In the 42 USC § 1983 context, liability of an individual defendant is based on his or her "personal involvement in the alleged constitutional deprivation" ( Grullon v. City of New Haven, 720 F.3d 133, 138 [2d Cir.2013] ). Individual defendant liability only attaches when his or her own conduct is sufficiently severe and pervasive to create the hostile work environment; otherwise, that defendant is protected by qualified immunity (see Raspardo v. Carlone, 770 F.3d at 115 ). Correspondingly, "liability for supervisory government officials cannot be premised on a theory of respondeat superior because [ 42 USC] § 1983 requires individual personalized liability on the part of each government defendant" ( id. at 116 ). Although the precise "contours of the supervisor liability test" remain to be determined ( id. at 117 ), personal involvement "may be shown by evidence that: (1) the defendant participated directly in the alleged constitutional violation, (2) the defendant, after being informed of the violation through a report or appeal, failed to remedy the wrong, (3) the defendant created a policy or custom under which unconstitutional practices occurred, or allowed the continuance of such a policy or custom, (4) the defendant was grossly negligent in supervising subordinates who committed the wrongful acts, or (5) the defendant exhibited deliberate indifference to the rights of [a plaintiff] by failing to act on information indicating that unconstitutional acts were occurring" ( id. at 116, quoting Colon v. Coughlin, 58 F.3d 865, 873 [2d Cir.1995] ; see Grullon v. City of New Haven, 720 F.3d at 139 ).

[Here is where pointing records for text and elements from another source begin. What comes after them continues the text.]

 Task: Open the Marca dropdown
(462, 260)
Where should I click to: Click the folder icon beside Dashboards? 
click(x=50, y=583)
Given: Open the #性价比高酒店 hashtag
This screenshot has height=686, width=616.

Under state law, public officials are protected by qualified immunity for discretionary acts that are unlawful under the Human Rights Law unless "they are undertaken in bad faith or without reasonable basis" ( Hiller v. County of Suffolk, 81 F.Supp. 2d 420, 423 [E.D.N.Y.2000] ; see Dawson v. County of Westchester, 351 F.Supp. 2d 176, 199–200 [S.D.N.Y.2004] ; see generally Arteaga v. State of New York, 72 N.Y.2d 212, 216–217, 532 N.Y.S.2d 57, 527 N.E.2d 1194 [1988] ). Hostile work environment claims under the Human Rights Law are evaluated under the same severe-or-pervasive standard as a claim brought pursuant to 42 USC § 1983 (see Golston–Green v. City of New York, 184 A.D.3d at 41, 123 N.Y.S.3d 656 ; Reynolds v. State of New York, 180 A.D.3d 1116, 1117–1118, 119 N.Y.S.3d 266 [3d Dept. 2020] ). Further, the Human Rights Law provides that it "shall be an unlawful discriminatory practice for any person to aid, abet, incite, compel or coerce the doing of any of the acts forbidden under [the Human Rights Law], or to attempt to do so" ( Executive Law § 296[6] ), including harassment based on sex or gender identity or expression (see Executive Law § 296[1][h] ). "[A]n individual defendant may be held liable under the aiding and abetting provision of the [Human Rights Law] if he [or she] actually participates in the conduct giving rise to a discrimination claim" ( Rojas v. Roman Catholic Diocese of Rochester, 660 F.3d 98, 107 n 10 [2d Cir.2011] [internal quotation marks and citation omitted], cert denied 565 U.S. 1260, 132 S.Ct. 1744, 182 L.Ed.2d 530 [2012] ). Similarly, "[a] supervisor is an employer for purposes of establishing liability under the [Human Rights Law] if that supervisor actually participates in the conduct giving rise to the discrimination" ( Feingold v. New York, 366 F.3d 138, 157 [2d Cir.2004] [internal quotation marks, brackets and citation omitted]).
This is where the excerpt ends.